— What you need to do —
Copy out the lines starting at the one that contains "Given: Stop recording network log" and ending at the one that contains "Looking at the screenshot, I should click(x=1191, y=109).", with both of those lines included, and leave the pictures out.

— Excerpted data —
* START *
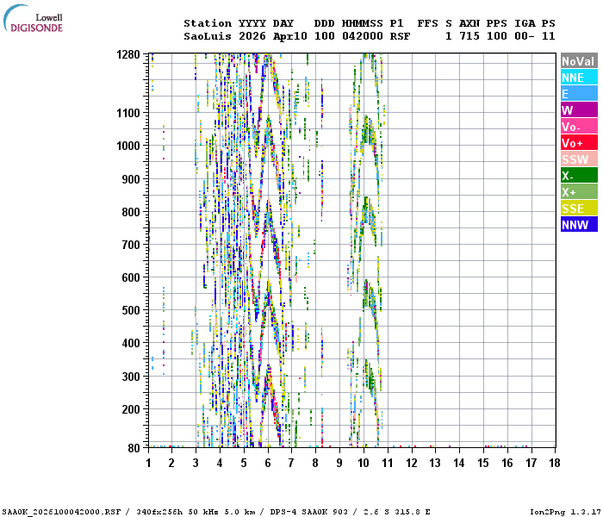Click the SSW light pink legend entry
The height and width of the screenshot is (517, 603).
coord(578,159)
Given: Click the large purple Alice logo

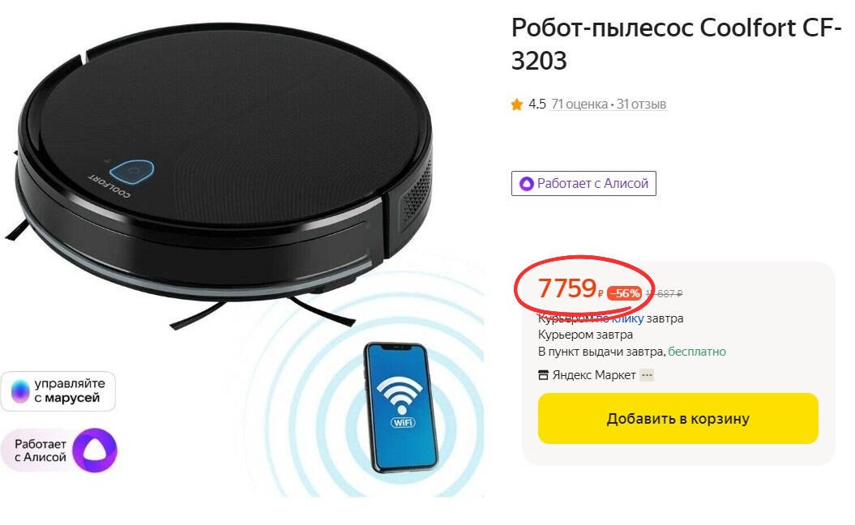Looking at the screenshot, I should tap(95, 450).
* END *
* START *
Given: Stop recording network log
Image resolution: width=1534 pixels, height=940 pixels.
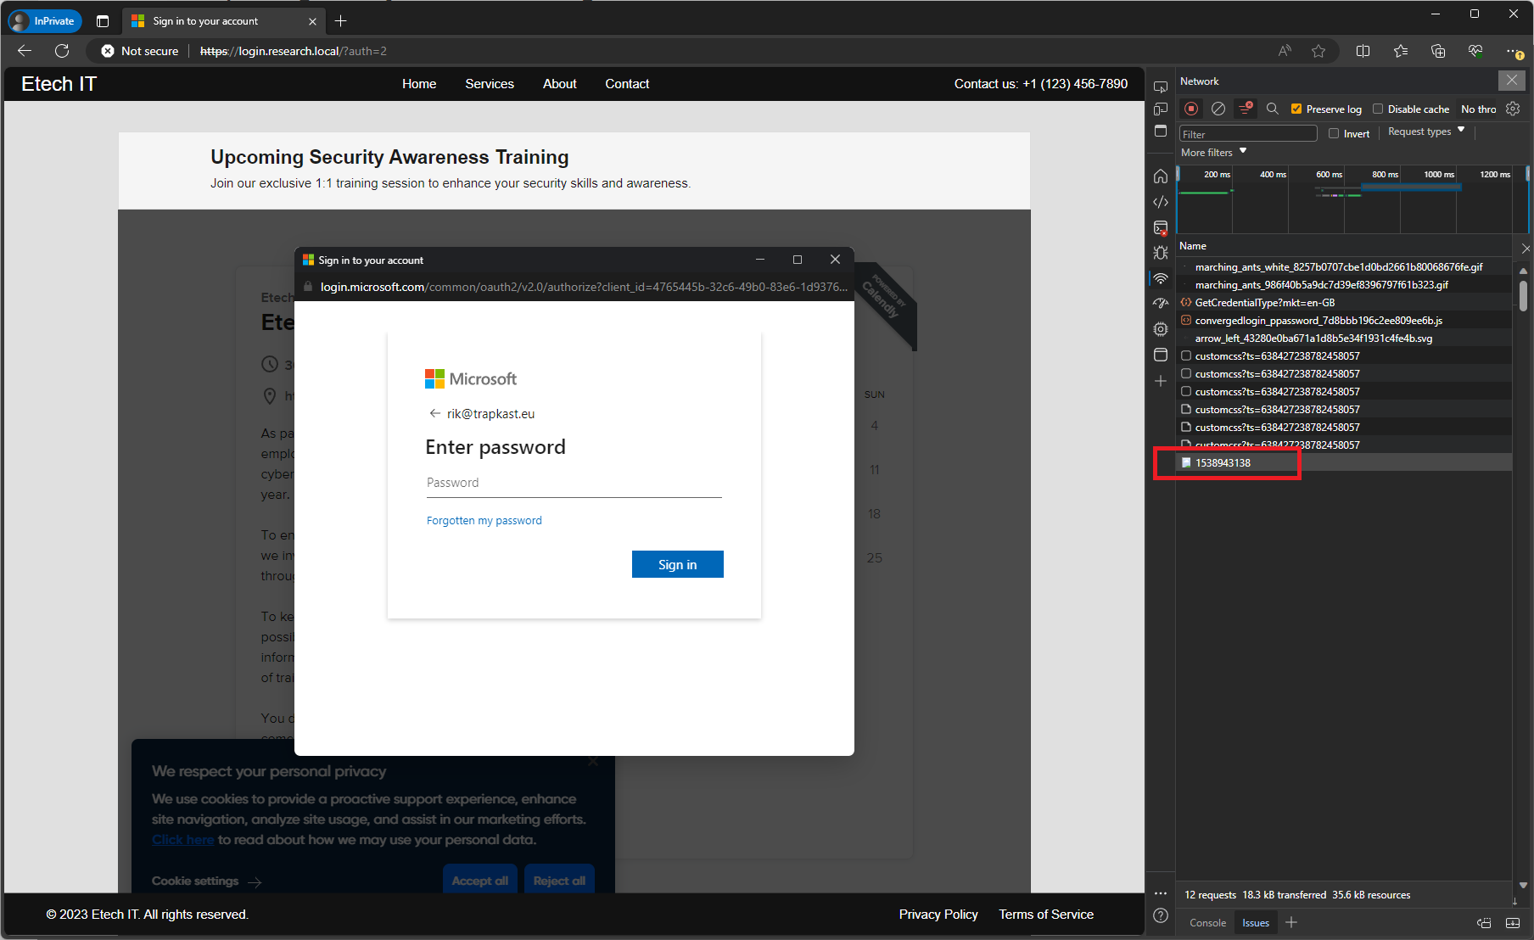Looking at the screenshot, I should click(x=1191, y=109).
* END *
— Solved problem —
Given: Stop recording network log
Image resolution: width=1534 pixels, height=940 pixels.
Looking at the screenshot, I should click(x=1191, y=109).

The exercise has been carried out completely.